Thick but Agile With Oracle
A New Way of Walking
An increasingly popular quick prototyping AGILE technique is the so called “Thick Database” design.
Thick Data Base Approach
In this technique the web developers, instead of writing his or her own Selects, Inserts, Updates, and complex data manipulation, accesses and manipulates data through a pl/sql API which is written specifically to support the application and is stored in the database.

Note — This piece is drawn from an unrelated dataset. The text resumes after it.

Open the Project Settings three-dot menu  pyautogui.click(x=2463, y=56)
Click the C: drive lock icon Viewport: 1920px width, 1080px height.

Result sets are typically passed to the application via Ref Cursors.
This approach has the potential for better performance and better control and documentation of the system architecture wrt data storage, access, and manipulation.
Techniques for reaching Oracle based services from external systems
are consistent with the AGILE Thick Database approach.
One such mechanism is the XML-RPC standard.
The XML-RPC home page is here
Providing XML-RPC service (or something like it) through Oracle
The Oracle Mod_plsql Gateway , once it is properly installed and configured, provides a mechanism for pl/sql procedures, both stand alone or packaged, to be invoked from a URL.
Typically, a web application displays an HTML form to a user.
The form’s “action=” attribute is set to something like
<FORM action=”http://oracle01.nypl.org:7777/hades/menu” >
If the method=”GET”, the arguments are appended to the url in a form such as … url?arg1=value1&arg2=value2 etc
If the method=”POST”, the arguments are transmitted on subsequent lines as if they were a document.
The rest of the HTML form is designed to solicit the arguments required by the function definition.
When the form is “submit”-ed, the get or post is directed to the named URL, which results in the specified procedure with the arguments supplied being executed.
The procedure may query or manipulate database tables and typically returns an HTML response which is delivered back to the user’s location and rendered into a visible display by the user’s browser.
It should be fairly straightforward for us to expose any number of pl/sql procedures as XML-RPC services by creating one or more procedures which take a single argument, a string or character large object containing the XML-PRC calling data. We might require that the URL part of the XML-PRC call specifies the XMLRPC “handler”.
The job of the handler would be to parse the argument document and construct the call to the particular “method” with the appropriate arguments.
Another variant would be to creaate a handler per service, in which case the method request portion of the XML-RPC argument document would be redundant (the desired method would be specified on the URI).
Either way, we dont anticipate any difficulties actually invoking the routines or passing arguments to them. There is one small annoyance however. The mod_plsql gateway is set up so that access is gained by means of a DAD (a Database Access Descriptor) which tells which Oracle Account to log on to, but the user is expected to supply a password interactively. We’ll need to specify the password to the DAD so that the full log on is handled behind the users back, so that the user needn’t supply a password.
Using XML-RPC services from pl/sql
We can use the UTL_HTTP services to call out from Pl/Sql. UTL_HTTP
We may also be able to use the HTTPUriType built in object with its getXml() or getClob() methods to do the same thing.